Using the records below, transcribe word for word the stretch from the line that contains "[Email] (737, 693)" through the line that contains "Pro Armor|2014-2023 Polaris RZR Turbo S 4|XP Turbo 4|XP", both end lines included, and nothing else.

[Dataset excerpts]

--- START ---

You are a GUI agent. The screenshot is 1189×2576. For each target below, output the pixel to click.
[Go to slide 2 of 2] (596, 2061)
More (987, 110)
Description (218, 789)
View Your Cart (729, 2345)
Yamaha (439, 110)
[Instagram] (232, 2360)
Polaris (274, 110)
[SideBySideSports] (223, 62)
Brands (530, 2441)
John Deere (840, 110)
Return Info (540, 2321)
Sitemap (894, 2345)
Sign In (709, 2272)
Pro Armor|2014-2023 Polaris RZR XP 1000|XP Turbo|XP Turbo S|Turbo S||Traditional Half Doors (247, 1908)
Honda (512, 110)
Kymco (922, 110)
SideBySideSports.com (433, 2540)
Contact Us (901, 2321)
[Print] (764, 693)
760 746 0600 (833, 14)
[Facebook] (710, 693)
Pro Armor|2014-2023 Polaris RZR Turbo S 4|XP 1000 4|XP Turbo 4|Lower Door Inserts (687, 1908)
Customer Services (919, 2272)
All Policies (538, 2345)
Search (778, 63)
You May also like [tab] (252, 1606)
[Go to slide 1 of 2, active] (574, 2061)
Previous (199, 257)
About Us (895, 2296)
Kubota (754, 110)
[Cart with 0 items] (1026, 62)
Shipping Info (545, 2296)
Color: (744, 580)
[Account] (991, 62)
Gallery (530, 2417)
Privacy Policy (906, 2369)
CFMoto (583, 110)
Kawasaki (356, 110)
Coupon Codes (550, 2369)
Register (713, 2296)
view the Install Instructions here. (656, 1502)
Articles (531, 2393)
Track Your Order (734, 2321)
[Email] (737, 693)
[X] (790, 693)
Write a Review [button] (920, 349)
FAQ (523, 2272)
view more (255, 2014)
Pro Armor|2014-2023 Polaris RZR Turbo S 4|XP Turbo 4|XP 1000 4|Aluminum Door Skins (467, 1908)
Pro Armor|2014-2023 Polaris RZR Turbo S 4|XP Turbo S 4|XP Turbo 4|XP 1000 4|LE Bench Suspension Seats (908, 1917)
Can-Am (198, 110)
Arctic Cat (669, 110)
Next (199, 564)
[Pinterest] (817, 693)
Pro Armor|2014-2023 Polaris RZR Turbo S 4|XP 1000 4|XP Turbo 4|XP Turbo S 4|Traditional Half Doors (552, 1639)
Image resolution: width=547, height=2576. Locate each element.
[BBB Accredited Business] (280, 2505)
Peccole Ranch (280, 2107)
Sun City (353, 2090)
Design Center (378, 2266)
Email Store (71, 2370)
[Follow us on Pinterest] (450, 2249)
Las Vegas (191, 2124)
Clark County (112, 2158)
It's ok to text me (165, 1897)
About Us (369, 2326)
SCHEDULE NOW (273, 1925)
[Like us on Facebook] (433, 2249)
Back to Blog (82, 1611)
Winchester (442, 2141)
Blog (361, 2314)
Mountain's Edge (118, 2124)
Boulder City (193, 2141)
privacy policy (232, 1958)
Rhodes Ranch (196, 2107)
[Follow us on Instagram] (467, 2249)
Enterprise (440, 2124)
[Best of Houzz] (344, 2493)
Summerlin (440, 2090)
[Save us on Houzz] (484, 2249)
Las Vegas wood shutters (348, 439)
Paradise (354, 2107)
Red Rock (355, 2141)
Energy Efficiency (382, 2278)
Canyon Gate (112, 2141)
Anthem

--- END ---

◆ **YOUR SOLUTION**:
[Email] (737, 693)
[X] (790, 693)
Write a Review [button] (920, 349)
FAQ (523, 2272)
view more (255, 2014)
Pro Armor|2014-2023 Polaris RZR Turbo S 4|XP Turbo 4|XP 1000 4|Aluminum Door Skins (467, 1908)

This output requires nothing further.